— REQUIRED WORK —
For each line in the data below that holds "green", return a copy.
***
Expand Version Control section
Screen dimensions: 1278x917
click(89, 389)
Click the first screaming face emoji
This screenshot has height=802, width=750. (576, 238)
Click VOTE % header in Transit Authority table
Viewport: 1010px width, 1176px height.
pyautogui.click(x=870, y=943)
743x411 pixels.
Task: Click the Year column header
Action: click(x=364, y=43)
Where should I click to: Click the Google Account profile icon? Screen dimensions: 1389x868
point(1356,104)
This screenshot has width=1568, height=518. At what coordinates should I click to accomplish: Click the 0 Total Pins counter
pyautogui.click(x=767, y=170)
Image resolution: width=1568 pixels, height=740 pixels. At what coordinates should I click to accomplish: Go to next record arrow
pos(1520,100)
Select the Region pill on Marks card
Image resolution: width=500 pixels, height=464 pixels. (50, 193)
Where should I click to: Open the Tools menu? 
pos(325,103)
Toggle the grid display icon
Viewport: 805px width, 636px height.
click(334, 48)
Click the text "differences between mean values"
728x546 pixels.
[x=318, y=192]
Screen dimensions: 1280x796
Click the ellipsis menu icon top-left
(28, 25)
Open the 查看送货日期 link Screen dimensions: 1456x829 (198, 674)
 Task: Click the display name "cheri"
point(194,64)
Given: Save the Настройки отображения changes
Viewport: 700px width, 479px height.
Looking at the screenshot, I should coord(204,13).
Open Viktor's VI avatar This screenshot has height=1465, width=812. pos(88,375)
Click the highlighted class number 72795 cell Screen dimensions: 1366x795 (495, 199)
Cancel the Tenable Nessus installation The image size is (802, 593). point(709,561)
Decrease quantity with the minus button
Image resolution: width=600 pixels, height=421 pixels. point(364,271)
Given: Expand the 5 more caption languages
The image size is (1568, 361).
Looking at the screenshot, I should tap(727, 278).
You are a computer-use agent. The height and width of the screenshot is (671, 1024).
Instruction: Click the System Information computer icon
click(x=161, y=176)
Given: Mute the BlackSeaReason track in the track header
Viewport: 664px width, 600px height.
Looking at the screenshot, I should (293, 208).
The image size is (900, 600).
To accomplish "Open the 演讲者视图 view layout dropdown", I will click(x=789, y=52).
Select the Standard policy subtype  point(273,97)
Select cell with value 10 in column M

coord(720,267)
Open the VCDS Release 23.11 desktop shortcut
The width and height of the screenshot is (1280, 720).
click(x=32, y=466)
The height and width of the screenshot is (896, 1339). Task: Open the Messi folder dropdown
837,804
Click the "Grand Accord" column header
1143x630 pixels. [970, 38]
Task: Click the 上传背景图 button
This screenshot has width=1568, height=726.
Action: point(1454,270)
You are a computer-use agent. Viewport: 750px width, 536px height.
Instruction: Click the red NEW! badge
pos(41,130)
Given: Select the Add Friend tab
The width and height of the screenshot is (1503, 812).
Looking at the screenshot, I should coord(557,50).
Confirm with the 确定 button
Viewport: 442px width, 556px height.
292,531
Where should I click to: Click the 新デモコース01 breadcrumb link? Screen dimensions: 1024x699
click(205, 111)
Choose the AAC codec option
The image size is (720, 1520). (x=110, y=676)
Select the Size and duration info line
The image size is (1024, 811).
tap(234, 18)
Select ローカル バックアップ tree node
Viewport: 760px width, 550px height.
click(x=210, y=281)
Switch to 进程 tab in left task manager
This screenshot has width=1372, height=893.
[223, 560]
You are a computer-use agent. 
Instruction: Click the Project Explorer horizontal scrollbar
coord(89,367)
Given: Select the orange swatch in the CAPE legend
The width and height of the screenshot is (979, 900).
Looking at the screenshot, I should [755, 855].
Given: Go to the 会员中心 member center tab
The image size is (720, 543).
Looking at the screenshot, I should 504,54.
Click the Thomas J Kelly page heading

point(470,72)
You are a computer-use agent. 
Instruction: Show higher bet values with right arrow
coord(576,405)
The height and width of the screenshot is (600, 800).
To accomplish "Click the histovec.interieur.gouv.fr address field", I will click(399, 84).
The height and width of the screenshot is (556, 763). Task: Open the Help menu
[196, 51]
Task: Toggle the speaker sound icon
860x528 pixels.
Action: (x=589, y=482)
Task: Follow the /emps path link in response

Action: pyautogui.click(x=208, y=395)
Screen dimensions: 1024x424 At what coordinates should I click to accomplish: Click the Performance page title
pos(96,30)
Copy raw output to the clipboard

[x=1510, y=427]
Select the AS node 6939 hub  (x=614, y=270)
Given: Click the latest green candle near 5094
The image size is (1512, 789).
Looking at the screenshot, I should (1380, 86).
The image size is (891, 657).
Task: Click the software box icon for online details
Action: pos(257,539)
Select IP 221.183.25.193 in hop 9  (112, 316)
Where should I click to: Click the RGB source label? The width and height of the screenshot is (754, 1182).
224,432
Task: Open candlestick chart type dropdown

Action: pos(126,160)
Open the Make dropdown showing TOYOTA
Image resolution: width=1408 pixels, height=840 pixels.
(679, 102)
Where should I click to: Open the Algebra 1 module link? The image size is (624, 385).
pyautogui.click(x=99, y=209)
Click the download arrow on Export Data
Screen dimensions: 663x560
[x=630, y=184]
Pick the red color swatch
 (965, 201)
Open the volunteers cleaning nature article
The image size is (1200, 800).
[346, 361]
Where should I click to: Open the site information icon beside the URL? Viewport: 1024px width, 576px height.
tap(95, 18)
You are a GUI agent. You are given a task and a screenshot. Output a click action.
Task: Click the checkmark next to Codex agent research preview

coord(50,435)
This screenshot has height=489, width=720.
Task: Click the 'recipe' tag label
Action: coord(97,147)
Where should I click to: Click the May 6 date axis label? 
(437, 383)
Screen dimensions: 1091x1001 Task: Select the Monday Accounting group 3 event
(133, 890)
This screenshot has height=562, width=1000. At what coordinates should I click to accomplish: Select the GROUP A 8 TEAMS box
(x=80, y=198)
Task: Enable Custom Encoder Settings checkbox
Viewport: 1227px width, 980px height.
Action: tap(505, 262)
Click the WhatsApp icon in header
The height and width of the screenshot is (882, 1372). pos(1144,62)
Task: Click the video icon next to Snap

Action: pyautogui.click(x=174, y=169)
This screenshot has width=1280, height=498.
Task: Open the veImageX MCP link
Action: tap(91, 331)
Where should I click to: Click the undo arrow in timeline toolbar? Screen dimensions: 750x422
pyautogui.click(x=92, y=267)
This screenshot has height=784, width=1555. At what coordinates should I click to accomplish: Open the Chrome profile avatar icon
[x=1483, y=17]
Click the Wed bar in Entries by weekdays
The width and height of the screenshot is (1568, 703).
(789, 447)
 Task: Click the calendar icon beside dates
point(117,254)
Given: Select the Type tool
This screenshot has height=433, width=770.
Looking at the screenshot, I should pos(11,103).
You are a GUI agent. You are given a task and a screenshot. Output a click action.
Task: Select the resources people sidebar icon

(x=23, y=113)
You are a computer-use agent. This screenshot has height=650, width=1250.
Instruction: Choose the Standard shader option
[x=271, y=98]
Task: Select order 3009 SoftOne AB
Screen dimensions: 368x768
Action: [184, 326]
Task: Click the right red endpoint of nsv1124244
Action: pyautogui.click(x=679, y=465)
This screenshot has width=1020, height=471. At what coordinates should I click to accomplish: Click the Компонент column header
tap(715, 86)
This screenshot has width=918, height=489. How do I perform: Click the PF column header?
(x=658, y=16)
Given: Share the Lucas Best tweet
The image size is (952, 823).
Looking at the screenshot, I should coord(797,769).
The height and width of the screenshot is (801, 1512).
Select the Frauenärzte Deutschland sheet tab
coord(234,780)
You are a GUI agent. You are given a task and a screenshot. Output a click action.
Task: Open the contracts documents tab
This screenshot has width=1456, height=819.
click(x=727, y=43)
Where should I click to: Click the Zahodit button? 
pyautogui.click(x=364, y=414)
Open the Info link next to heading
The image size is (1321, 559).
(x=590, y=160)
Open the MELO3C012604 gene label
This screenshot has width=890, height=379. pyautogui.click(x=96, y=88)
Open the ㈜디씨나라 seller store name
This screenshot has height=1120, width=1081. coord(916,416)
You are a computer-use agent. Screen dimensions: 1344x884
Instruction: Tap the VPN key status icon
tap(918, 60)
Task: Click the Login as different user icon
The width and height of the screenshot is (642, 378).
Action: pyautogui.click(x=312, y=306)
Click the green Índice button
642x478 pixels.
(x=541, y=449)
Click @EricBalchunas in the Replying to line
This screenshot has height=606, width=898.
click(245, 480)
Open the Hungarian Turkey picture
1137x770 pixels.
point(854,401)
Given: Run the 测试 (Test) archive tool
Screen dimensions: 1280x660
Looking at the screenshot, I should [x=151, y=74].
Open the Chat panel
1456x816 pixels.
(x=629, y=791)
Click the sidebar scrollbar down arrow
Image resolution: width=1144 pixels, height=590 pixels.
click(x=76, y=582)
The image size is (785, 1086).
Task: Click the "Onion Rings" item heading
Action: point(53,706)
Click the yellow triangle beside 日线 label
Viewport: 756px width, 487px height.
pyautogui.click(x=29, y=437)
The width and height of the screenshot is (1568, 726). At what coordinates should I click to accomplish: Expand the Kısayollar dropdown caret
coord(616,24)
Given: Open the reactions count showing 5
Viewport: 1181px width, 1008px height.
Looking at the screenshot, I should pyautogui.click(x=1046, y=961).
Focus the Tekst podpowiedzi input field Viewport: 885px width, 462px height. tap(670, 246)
***
— REPLY TO THE TASK —
Given: Click the latest green candle near 5094
Click the green Índice button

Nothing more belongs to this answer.